Work to complete:
Look through the records below for the word "will". Report how many lines have it, and only that number.

Records:

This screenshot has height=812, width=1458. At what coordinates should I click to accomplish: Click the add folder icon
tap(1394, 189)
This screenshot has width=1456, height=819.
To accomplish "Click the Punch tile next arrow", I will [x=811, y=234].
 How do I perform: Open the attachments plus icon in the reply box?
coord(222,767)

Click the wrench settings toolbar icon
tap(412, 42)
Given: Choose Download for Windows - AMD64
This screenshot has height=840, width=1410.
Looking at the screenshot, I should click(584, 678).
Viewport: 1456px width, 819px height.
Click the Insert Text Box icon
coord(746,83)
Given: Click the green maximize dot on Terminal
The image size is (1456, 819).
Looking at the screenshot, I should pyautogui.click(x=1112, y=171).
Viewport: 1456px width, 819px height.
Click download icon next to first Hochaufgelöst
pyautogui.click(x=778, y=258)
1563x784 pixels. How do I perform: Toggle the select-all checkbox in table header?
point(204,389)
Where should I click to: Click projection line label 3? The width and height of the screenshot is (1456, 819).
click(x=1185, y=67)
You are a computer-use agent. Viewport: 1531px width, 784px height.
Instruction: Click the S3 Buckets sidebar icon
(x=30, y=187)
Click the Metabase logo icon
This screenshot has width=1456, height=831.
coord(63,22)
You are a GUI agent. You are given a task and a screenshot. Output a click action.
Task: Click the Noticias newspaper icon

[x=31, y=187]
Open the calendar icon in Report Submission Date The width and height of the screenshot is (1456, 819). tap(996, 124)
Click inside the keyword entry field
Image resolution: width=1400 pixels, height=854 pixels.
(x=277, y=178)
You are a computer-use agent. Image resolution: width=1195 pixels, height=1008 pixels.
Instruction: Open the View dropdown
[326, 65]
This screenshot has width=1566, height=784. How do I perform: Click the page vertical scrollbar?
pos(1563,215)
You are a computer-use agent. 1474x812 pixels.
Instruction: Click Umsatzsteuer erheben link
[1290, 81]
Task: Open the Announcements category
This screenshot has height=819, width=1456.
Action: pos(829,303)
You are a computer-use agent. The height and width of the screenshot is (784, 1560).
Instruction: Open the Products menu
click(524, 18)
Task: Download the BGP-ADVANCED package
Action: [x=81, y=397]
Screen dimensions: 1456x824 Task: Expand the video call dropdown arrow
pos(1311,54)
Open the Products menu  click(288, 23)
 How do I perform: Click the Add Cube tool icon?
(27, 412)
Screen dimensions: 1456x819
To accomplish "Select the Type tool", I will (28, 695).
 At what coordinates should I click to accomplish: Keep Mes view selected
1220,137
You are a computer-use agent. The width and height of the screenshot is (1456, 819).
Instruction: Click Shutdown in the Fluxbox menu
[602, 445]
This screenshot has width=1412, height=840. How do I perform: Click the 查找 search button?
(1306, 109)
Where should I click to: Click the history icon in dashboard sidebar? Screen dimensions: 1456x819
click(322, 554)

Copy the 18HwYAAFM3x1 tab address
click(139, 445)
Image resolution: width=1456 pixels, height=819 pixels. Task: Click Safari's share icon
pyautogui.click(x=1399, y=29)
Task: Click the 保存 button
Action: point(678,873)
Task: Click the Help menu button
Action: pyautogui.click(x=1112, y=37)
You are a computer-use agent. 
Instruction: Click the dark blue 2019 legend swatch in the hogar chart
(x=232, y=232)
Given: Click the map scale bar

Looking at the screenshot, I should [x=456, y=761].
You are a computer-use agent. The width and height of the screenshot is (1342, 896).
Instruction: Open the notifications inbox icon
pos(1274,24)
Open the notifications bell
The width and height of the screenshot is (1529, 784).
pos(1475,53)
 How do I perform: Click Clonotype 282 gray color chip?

Written solution:
2